[Target position records]
►

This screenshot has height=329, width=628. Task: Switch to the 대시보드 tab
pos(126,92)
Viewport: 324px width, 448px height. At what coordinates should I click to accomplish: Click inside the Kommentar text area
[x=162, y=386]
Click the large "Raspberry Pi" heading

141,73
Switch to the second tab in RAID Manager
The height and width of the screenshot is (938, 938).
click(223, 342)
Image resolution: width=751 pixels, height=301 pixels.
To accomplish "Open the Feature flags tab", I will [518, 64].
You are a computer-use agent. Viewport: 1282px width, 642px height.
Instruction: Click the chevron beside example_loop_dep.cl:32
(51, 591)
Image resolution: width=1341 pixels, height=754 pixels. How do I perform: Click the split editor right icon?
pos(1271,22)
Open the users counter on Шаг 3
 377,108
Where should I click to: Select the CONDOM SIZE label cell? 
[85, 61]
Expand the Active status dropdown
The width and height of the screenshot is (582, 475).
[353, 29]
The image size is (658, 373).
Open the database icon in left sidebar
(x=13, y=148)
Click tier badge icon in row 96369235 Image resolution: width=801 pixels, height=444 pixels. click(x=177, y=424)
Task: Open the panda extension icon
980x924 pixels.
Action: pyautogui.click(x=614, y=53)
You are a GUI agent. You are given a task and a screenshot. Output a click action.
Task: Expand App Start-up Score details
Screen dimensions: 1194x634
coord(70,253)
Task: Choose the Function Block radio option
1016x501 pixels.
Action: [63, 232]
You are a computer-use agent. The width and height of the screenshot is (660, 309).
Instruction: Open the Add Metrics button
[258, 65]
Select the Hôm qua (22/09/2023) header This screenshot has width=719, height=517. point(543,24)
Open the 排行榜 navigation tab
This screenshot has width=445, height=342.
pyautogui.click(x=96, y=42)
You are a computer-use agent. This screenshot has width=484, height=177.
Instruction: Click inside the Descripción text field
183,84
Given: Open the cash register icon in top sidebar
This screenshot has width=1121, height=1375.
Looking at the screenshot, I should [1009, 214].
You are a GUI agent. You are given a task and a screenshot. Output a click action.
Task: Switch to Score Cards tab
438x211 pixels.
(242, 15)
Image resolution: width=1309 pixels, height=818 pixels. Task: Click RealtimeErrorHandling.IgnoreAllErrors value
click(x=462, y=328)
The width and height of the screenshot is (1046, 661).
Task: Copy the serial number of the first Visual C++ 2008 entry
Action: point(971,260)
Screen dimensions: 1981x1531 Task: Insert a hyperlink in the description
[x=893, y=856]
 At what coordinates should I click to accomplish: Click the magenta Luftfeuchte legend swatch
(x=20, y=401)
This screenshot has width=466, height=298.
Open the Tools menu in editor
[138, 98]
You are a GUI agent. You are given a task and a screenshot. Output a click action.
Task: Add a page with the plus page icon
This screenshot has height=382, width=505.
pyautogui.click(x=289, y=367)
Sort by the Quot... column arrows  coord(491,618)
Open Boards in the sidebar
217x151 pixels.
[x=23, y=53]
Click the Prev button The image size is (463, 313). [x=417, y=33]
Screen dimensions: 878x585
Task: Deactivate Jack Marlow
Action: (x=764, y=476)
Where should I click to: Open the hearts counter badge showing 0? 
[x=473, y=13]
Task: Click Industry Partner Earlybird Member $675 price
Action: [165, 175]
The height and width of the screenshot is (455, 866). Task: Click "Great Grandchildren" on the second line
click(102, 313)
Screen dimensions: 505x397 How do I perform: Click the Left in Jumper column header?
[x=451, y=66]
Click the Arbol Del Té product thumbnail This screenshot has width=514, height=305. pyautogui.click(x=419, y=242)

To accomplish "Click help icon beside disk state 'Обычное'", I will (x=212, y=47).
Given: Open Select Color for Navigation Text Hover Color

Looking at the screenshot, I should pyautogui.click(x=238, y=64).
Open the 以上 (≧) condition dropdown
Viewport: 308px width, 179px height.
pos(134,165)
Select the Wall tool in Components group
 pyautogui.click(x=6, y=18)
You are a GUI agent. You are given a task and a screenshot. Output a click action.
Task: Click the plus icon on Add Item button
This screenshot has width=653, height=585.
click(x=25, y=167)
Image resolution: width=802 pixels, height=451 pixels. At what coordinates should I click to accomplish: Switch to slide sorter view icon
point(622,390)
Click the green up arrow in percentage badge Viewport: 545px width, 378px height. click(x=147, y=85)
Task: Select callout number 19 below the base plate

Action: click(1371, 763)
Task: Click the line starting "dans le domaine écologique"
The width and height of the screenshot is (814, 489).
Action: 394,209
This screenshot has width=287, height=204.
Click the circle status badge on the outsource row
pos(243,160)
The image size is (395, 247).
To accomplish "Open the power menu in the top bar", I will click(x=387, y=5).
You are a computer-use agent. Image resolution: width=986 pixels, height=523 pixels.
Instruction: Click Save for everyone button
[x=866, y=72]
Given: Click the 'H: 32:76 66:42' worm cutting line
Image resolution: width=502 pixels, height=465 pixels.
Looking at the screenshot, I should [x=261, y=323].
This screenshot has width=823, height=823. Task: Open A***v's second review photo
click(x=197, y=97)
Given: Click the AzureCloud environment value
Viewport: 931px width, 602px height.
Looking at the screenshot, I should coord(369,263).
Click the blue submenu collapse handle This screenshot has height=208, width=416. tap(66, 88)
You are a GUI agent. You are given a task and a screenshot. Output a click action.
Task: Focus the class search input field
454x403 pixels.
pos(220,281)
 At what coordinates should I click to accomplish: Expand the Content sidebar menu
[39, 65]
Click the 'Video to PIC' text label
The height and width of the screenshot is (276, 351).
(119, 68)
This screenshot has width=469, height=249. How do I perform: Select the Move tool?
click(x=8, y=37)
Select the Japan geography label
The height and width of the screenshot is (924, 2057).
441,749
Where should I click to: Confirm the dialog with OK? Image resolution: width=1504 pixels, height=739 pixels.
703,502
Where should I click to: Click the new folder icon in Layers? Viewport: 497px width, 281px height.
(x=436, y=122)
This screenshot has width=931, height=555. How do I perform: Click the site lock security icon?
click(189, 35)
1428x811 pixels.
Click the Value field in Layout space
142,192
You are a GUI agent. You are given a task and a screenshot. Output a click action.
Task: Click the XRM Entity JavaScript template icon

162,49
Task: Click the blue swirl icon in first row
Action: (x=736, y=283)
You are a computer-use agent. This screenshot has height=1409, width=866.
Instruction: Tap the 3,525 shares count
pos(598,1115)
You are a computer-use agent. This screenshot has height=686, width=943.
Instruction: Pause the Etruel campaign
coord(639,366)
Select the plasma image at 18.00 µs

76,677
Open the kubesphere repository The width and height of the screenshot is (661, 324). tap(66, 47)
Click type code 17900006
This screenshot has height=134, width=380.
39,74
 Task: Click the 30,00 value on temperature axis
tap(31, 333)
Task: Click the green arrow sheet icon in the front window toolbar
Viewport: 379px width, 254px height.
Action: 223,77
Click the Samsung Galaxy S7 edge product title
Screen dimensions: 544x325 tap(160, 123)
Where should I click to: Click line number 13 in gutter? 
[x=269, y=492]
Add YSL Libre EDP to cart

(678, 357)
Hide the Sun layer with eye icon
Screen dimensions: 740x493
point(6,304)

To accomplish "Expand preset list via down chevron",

◄

● Exercise
Reproduce the whole listing above word for word, keeping every line in its original order.

● Answer to this exercise
This screenshot has height=329, width=628. Task: Switch to the 대시보드 tab
pos(126,92)
Viewport: 324px width, 448px height. At what coordinates should I click to accomplish: Click inside the Kommentar text area
[x=162, y=386]
Click the large "Raspberry Pi" heading

141,73
Switch to the second tab in RAID Manager
The height and width of the screenshot is (938, 938).
click(223, 342)
Image resolution: width=751 pixels, height=301 pixels.
To accomplish "Open the Feature flags tab", I will [518, 64].
You are a computer-use agent. Viewport: 1282px width, 642px height.
Instruction: Click the chevron beside example_loop_dep.cl:32
(51, 591)
Image resolution: width=1341 pixels, height=754 pixels. How do I perform: Click the split editor right icon?
pos(1271,22)
Open the users counter on Шаг 3
 377,108
Where should I click to: Select the CONDOM SIZE label cell? 
[85, 61]
Expand the Active status dropdown
The width and height of the screenshot is (582, 475).
[353, 29]
The image size is (658, 373).
Open the database icon in left sidebar
(x=13, y=148)
Click tier badge icon in row 96369235 Image resolution: width=801 pixels, height=444 pixels. click(x=177, y=424)
Task: Open the panda extension icon
980x924 pixels.
Action: pyautogui.click(x=614, y=53)
You are a GUI agent. You are given a task and a screenshot. Output a click action.
Task: Expand App Start-up Score details
Screen dimensions: 1194x634
coord(70,253)
Task: Choose the Function Block radio option
1016x501 pixels.
Action: [63, 232]
You are a computer-use agent. The width and height of the screenshot is (660, 309).
Instruction: Open the Add Metrics button
[258, 65]
Select the Hôm qua (22/09/2023) header This screenshot has width=719, height=517. point(543,24)
Open the 排行榜 navigation tab
This screenshot has width=445, height=342.
pyautogui.click(x=96, y=42)
You are a computer-use agent. This screenshot has width=484, height=177.
Instruction: Click inside the Descripción text field
183,84
Given: Open the cash register icon in top sidebar
This screenshot has width=1121, height=1375.
Looking at the screenshot, I should [1009, 214].
You are a GUI agent. You are given a task and a screenshot. Output a click action.
Task: Switch to Score Cards tab
438x211 pixels.
(242, 15)
Image resolution: width=1309 pixels, height=818 pixels. Task: Click RealtimeErrorHandling.IgnoreAllErrors value
click(x=462, y=328)
The width and height of the screenshot is (1046, 661).
Task: Copy the serial number of the first Visual C++ 2008 entry
Action: point(971,260)
Screen dimensions: 1981x1531 Task: Insert a hyperlink in the description
[x=893, y=856]
 At what coordinates should I click to accomplish: Click the magenta Luftfeuchte legend swatch
(x=20, y=401)
This screenshot has width=466, height=298.
Open the Tools menu in editor
[138, 98]
You are a GUI agent. You are given a task and a screenshot. Output a click action.
Task: Add a page with the plus page icon
This screenshot has height=382, width=505.
pyautogui.click(x=289, y=367)
Sort by the Quot... column arrows  coord(491,618)
Open Boards in the sidebar
217x151 pixels.
[x=23, y=53]
Click the Prev button The image size is (463, 313). [x=417, y=33]
Screen dimensions: 878x585
Task: Deactivate Jack Marlow
Action: (x=764, y=476)
Where should I click to: Open the hearts counter badge showing 0? 
[x=473, y=13]
Task: Click Industry Partner Earlybird Member $675 price
Action: [165, 175]
The height and width of the screenshot is (455, 866). Task: Click "Great Grandchildren" on the second line
click(102, 313)
Screen dimensions: 505x397 How do I perform: Click the Left in Jumper column header?
[x=451, y=66]
Click the Arbol Del Té product thumbnail This screenshot has width=514, height=305. pyautogui.click(x=419, y=242)

To accomplish "Click help icon beside disk state 'Обычное'", I will (x=212, y=47).
Given: Open Select Color for Navigation Text Hover Color

Looking at the screenshot, I should pyautogui.click(x=238, y=64).
Open the 以上 (≧) condition dropdown
Viewport: 308px width, 179px height.
pos(134,165)
Select the Wall tool in Components group
 pyautogui.click(x=6, y=18)
You are a GUI agent. You are given a task and a screenshot. Output a click action.
Task: Click the plus icon on Add Item button
This screenshot has width=653, height=585.
click(x=25, y=167)
Image resolution: width=802 pixels, height=451 pixels. At what coordinates should I click to accomplish: Switch to slide sorter view icon
point(622,390)
Click the green up arrow in percentage badge Viewport: 545px width, 378px height. click(x=147, y=85)
Task: Select callout number 19 below the base plate

Action: click(1371, 763)
Task: Click the line starting "dans le domaine écologique"
The width and height of the screenshot is (814, 489).
Action: 394,209
This screenshot has width=287, height=204.
Click the circle status badge on the outsource row
pos(243,160)
The image size is (395, 247).
To accomplish "Open the power menu in the top bar", I will click(x=387, y=5).
You are a computer-use agent. Image resolution: width=986 pixels, height=523 pixels.
Instruction: Click Save for everyone button
[x=866, y=72]
Given: Click the 'H: 32:76 66:42' worm cutting line
Image resolution: width=502 pixels, height=465 pixels.
Looking at the screenshot, I should [x=261, y=323].
This screenshot has width=823, height=823. Task: Open A***v's second review photo
click(x=197, y=97)
Given: Click the AzureCloud environment value
Viewport: 931px width, 602px height.
Looking at the screenshot, I should coord(369,263).
Click the blue submenu collapse handle This screenshot has height=208, width=416. tap(66, 88)
You are a GUI agent. You are given a task and a screenshot. Output a click action.
Task: Focus the class search input field
454x403 pixels.
pos(220,281)
 At what coordinates should I click to accomplish: Expand the Content sidebar menu
[39, 65]
Click the 'Video to PIC' text label
The height and width of the screenshot is (276, 351).
(119, 68)
This screenshot has width=469, height=249. How do I perform: Select the Move tool?
click(x=8, y=37)
Select the Japan geography label
The height and width of the screenshot is (924, 2057).
441,749
Where should I click to: Confirm the dialog with OK? Image resolution: width=1504 pixels, height=739 pixels.
703,502
Where should I click to: Click the new folder icon in Layers? Viewport: 497px width, 281px height.
(x=436, y=122)
This screenshot has width=931, height=555. How do I perform: Click the site lock security icon?
click(189, 35)
1428x811 pixels.
Click the Value field in Layout space
142,192
You are a GUI agent. You are given a task and a screenshot. Output a click action.
Task: Click the XRM Entity JavaScript template icon

162,49
Task: Click the blue swirl icon in first row
Action: (x=736, y=283)
You are a computer-use agent. This screenshot has height=1409, width=866.
Instruction: Tap the 3,525 shares count
pos(598,1115)
You are a computer-use agent. This screenshot has height=686, width=943.
Instruction: Pause the Etruel campaign
coord(639,366)
Select the plasma image at 18.00 µs

76,677
Open the kubesphere repository The width and height of the screenshot is (661, 324). tap(66, 47)
Click type code 17900006
This screenshot has height=134, width=380.
39,74
 Task: Click the 30,00 value on temperature axis
tap(31, 333)
Task: Click the green arrow sheet icon in the front window toolbar
Viewport: 379px width, 254px height.
Action: 223,77
Click the Samsung Galaxy S7 edge product title
Screen dimensions: 544x325 tap(160, 123)
Where should I click to: Click line number 13 in gutter? 
[x=269, y=492]
Add YSL Libre EDP to cart

(678, 357)
Hide the Sun layer with eye icon
Screen dimensions: 740x493
point(6,304)

To accomplish "Expand preset list via down chevron",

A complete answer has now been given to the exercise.